Word for word, copy out the records given below.

Collected data:

((

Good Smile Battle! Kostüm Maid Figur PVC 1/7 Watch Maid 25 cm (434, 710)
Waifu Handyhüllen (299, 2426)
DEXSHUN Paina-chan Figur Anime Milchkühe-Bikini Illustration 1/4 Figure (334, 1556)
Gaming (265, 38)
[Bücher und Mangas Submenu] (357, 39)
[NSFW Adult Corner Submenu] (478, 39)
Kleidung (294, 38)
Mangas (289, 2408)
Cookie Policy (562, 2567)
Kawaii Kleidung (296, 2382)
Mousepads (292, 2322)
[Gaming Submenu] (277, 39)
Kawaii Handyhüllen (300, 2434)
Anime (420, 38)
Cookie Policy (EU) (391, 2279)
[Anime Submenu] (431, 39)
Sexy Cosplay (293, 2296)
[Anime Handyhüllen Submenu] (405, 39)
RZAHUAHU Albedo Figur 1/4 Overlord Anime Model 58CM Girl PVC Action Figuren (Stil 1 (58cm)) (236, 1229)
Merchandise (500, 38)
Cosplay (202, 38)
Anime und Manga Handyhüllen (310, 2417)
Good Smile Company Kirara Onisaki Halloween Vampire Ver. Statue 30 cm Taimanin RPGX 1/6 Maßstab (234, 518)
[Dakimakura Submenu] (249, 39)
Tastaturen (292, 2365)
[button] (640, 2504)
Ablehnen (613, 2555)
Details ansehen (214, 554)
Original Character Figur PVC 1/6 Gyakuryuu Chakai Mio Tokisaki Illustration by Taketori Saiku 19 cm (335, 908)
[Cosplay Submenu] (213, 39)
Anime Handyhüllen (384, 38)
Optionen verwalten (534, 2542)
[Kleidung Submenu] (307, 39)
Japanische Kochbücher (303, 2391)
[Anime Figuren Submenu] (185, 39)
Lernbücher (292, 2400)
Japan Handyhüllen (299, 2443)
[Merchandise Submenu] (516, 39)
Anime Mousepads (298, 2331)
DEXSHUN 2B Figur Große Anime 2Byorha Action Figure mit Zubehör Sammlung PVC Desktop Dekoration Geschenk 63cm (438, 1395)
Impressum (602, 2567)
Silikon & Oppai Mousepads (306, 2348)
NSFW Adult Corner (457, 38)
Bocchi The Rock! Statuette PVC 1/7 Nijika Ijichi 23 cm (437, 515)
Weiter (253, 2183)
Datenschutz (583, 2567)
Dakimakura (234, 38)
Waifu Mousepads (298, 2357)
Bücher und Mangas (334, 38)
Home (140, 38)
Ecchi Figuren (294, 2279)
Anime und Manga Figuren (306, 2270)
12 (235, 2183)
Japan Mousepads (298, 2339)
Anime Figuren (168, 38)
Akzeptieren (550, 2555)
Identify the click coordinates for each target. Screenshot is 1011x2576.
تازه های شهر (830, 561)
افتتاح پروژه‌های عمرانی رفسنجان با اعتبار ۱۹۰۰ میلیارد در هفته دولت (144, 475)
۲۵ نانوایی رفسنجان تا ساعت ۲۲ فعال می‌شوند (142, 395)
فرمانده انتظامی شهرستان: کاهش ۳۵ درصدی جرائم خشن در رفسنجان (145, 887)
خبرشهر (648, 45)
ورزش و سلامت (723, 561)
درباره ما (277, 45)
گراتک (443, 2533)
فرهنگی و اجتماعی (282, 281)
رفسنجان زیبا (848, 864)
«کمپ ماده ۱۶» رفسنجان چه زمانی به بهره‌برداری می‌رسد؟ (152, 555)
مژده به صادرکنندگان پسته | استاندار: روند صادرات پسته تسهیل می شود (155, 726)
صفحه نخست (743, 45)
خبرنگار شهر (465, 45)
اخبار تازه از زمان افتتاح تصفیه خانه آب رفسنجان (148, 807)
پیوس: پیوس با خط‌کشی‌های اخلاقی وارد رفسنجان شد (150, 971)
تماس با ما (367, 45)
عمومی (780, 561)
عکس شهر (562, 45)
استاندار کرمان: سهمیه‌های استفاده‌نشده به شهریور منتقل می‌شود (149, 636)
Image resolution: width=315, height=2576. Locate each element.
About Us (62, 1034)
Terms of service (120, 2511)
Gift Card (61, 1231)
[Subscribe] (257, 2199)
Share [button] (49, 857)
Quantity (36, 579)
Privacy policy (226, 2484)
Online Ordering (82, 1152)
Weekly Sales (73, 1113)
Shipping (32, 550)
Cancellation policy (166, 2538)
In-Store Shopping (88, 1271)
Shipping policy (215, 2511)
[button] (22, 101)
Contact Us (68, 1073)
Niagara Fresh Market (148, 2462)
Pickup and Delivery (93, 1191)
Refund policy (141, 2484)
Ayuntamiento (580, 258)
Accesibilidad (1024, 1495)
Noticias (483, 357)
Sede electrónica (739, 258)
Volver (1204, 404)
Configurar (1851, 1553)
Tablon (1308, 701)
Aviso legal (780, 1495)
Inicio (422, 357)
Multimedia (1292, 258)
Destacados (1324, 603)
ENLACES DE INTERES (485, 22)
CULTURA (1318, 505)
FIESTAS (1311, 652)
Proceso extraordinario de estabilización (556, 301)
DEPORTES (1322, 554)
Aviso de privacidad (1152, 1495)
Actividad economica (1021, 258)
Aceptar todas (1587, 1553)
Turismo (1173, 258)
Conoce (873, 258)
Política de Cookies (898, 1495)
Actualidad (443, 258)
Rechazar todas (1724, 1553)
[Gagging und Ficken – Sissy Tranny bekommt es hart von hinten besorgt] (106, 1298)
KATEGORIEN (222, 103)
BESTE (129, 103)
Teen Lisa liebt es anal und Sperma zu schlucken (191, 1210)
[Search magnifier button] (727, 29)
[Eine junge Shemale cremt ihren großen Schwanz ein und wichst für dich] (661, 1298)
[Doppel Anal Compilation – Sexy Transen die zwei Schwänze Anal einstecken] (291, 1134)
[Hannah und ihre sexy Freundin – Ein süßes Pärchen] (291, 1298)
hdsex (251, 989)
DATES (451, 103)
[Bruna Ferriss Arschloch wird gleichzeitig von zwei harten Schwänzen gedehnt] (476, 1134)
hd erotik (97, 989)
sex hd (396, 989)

))

- Solution to the problem
Good Smile Battle! Kostüm Maid Figur PVC 1/7 Watch Maid 25 cm (434, 710)
Waifu Handyhüllen (299, 2426)
DEXSHUN Paina-chan Figur Anime Milchkühe-Bikini Illustration 1/4 Figure (334, 1556)
Gaming (265, 38)
[Bücher und Mangas Submenu] (357, 39)
[NSFW Adult Corner Submenu] (478, 39)
Kleidung (294, 38)
Mangas (289, 2408)
Cookie Policy (562, 2567)
Kawaii Kleidung (296, 2382)
Mousepads (292, 2322)
[Gaming Submenu] (277, 39)
Kawaii Handyhüllen (300, 2434)
Anime (420, 38)
Cookie Policy (EU) (391, 2279)
[Anime Submenu] (431, 39)
Sexy Cosplay (293, 2296)
[Anime Handyhüllen Submenu] (405, 39)
RZAHUAHU Albedo Figur 1/4 Overlord Anime Model 58CM Girl PVC Action Figuren (Stil 1 (58cm)) (236, 1229)
Merchandise (500, 38)
Cosplay (202, 38)
Anime und Manga Handyhüllen (310, 2417)
Good Smile Company Kirara Onisaki Halloween Vampire Ver. Statue 30 cm Taimanin RPGX 1/6 Maßstab (234, 518)
[Dakimakura Submenu] (249, 39)
Tastaturen (292, 2365)
[button] (640, 2504)
Ablehnen (613, 2555)
Details ansehen (214, 554)
Original Character Figur PVC 1/6 Gyakuryuu Chakai Mio Tokisaki Illustration by Taketori Saiku 19 cm (335, 908)
[Cosplay Submenu] (213, 39)
Anime Handyhüllen (384, 38)
Optionen verwalten (534, 2542)
[Kleidung Submenu] (307, 39)
Japanische Kochbücher (303, 2391)
[Anime Figuren Submenu] (185, 39)
Lernbücher (292, 2400)
Japan Handyhüllen (299, 2443)
[Merchandise Submenu] (516, 39)
Anime Mousepads (298, 2331)
DEXSHUN 2B Figur Große Anime 2Byorha Action Figure mit Zubehör Sammlung PVC Desktop Dekoration Geschenk 63cm (438, 1395)
Impressum (602, 2567)
Silikon & Oppai Mousepads (306, 2348)
NSFW Adult Corner (457, 38)
Bocchi The Rock! Statuette PVC 1/7 Nijika Ijichi 23 cm (437, 515)
Weiter (253, 2183)
Datenschutz (583, 2567)
Dakimakura (234, 38)
Waifu Mousepads (298, 2357)
Bücher und Mangas (334, 38)
Home (140, 38)
Ecchi Figuren (294, 2279)
Anime und Manga Figuren (306, 2270)
12 (235, 2183)
Japan Mousepads (298, 2339)
Anime Figuren (168, 38)
Akzeptieren (550, 2555)
Identify the click coordinates for each target. Screenshot is 1011x2576.
تازه های شهر (830, 561)
افتتاح پروژه‌های عمرانی رفسنجان با اعتبار ۱۹۰۰ میلیارد در هفته دولت (144, 475)
۲۵ نانوایی رفسنجان تا ساعت ۲۲ فعال می‌شوند (142, 395)
فرمانده انتظامی شهرستان: کاهش ۳۵ درصدی جرائم خشن در رفسنجان (145, 887)
خبرشهر (648, 45)
ورزش و سلامت (723, 561)
درباره ما (277, 45)
گراتک (443, 2533)
فرهنگی و اجتماعی (282, 281)
رفسنجان زیبا (848, 864)
«کمپ ماده ۱۶» رفسنجان چه زمانی به بهره‌برداری می‌رسد؟ (152, 555)
مژده به صادرکنندگان پسته | استاندار: روند صادرات پسته تسهیل می شود (155, 726)
صفحه نخست (743, 45)
خبرنگار شهر (465, 45)
اخبار تازه از زمان افتتاح تصفیه خانه آب رفسنجان (148, 807)
پیوس: پیوس با خط‌کشی‌های اخلاقی وارد رفسنجان شد (150, 971)
تماس با ما (367, 45)
عمومی (780, 561)
عکس شهر (562, 45)
استاندار کرمان: سهمیه‌های استفاده‌نشده به شهریور منتقل می‌شود (149, 636)
Image resolution: width=315, height=2576. Locate each element.
About Us (62, 1034)
Terms of service (120, 2511)
Gift Card (61, 1231)
[Subscribe] (257, 2199)
Share [button] (49, 857)
Quantity (36, 579)
Privacy policy (226, 2484)
Online Ordering (82, 1152)
Weekly Sales (73, 1113)
Shipping (32, 550)
Cancellation policy (166, 2538)
In-Store Shopping (88, 1271)
Shipping policy (215, 2511)
[button] (22, 101)
Contact Us (68, 1073)
Niagara Fresh Market (148, 2462)
Pickup and Delivery (93, 1191)
Refund policy (141, 2484)
Ayuntamiento (580, 258)
Accesibilidad (1024, 1495)
Noticias (483, 357)
Sede electrónica (739, 258)
Volver (1204, 404)
Configurar (1851, 1553)
Tablon (1308, 701)
Aviso legal (780, 1495)
Inicio (422, 357)
Multimedia (1292, 258)
Destacados (1324, 603)
ENLACES DE INTERES (485, 22)
CULTURA (1318, 505)
FIESTAS (1311, 652)
Proceso extraordinario de estabilización (556, 301)
DEPORTES (1322, 554)
Aviso de privacidad (1152, 1495)
Actividad economica (1021, 258)
Aceptar todas (1587, 1553)
Turismo (1173, 258)
Conoce (873, 258)
Política de Cookies (898, 1495)
Actualidad (443, 258)
Rechazar todas (1724, 1553)
[Gagging und Ficken – Sissy Tranny bekommt es hart von hinten besorgt] (106, 1298)
KATEGORIEN (222, 103)
BESTE (129, 103)
Teen Lisa liebt es anal und Sperma zu schlucken (191, 1210)
[Search magnifier button] (727, 29)
[Eine junge Shemale cremt ihren großen Schwanz ein und wichst für dich] (661, 1298)
[Doppel Anal Compilation – Sexy Transen die zwei Schwänze Anal einstecken] (291, 1134)
[Hannah und ihre sexy Freundin – Ein süßes Pärchen] (291, 1298)
hdsex (251, 989)
DATES (451, 103)
[Bruna Ferriss Arschloch wird gleichzeitig von zwei harten Schwänzen gedehnt] (476, 1134)
hd erotik (97, 989)
sex hd (396, 989)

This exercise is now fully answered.